** Begin Reading text **
Get 20% off your bill at Pizza Express

One night in Paris. If there is a city in the world that could make just one
night memorable — and worthwhile — it would have to be Paris. Here are my
ten favourites.
Pershing Hall
I like the scale of Pershing Hall, I like its history, and I like its sense of
humour, with its nod towards General Pershing, the American general who
occupied the building during the First World War. To take a classic hôtel
particulier in the most chi-chi part of the 8th, and embellish it with
American military symbolism, and to do it in a stylish way, is clever and
fun. On the architectural side, to take a small, non-event courtyard and
turn it into a spectacular Parisian version of the Hanging Gardens of
Babylon, and use it as a venue for lunch and dinner, is chic and very
Parisian. For me the hotel has Andrée Putman’s best interior work: a
powerful combination of French contemporary sensibility and tradition. The
kind of clichés you expect, and even look forward to, and full of surprises.
49 Rue Pierre Charron, 8th (00 33 1 58 36 58 00, www.pershinghall.com).
Rooms from £287.
Saint Thomas D’Aquin
The Saint Thomas D’Aquin is a hotel you look forward to booking people into
because it’s exactly what they will be looking for in a Parisian hotel: lots
of charm, terrific location and typically Parisian details. You also book
your friends in there because it doesn’t cost what you think it’s going to
cost. How few bargains are there left in big capital cities? This is a
classic Parisian bolt hole at a price that seems wonderfully out of
proportion to what you’re getting.
** End Reading text **
** Begin Provided records **
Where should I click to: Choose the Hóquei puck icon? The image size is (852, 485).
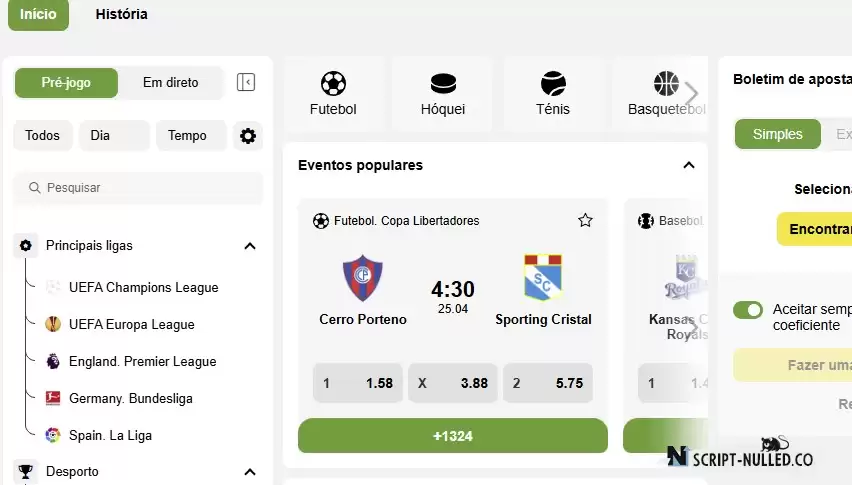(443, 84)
** End Provided records **
** Begin Provided records **
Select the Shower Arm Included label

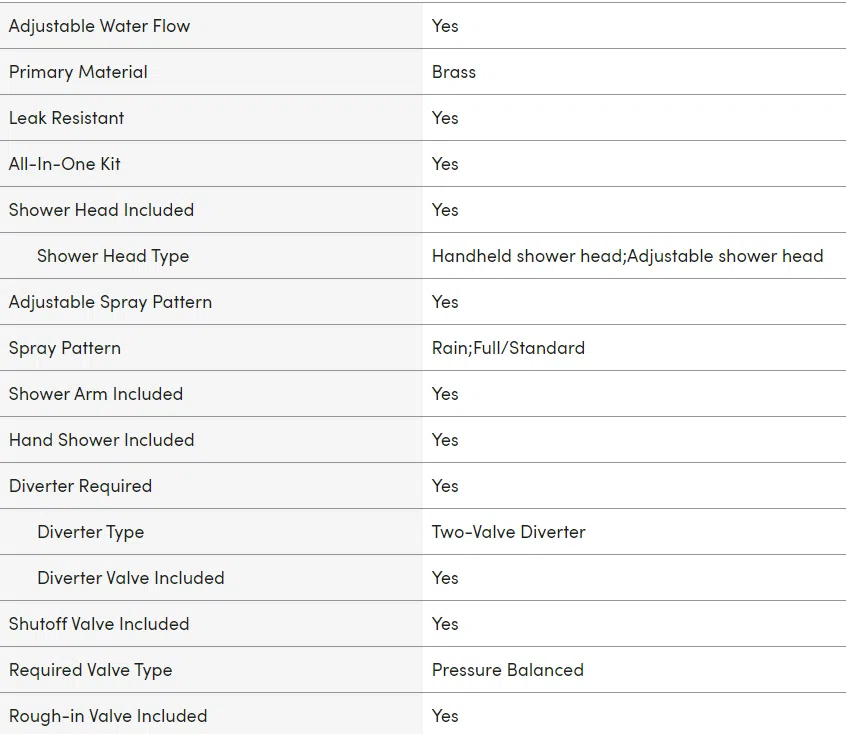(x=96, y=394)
** End Provided records **
### The problem
Write out the passage of the Paris hotels article that begins at the words "49 Rue Pierre" and stops after "what you’re getting.". The material plays no part here.

### Expected answer
49 Rue Pierre Charron, 8th (00 33 1 58 36 58 00, www.pershinghall.com).
Rooms from £287.
Saint Thomas D’Aquin
The Saint Thomas D’Aquin is a hotel you look forward to booking people into
because it’s exactly what they will be looking for in a Parisian hotel: lots
of charm, terrific location and typically Parisian details. You also book
your friends in there because it doesn’t cost what you think it’s going to
cost. How few bargains are there left in big capital cities? This is a
classic Parisian bolt hole at a price that seems wonderfully out of
proportion to what you’re getting.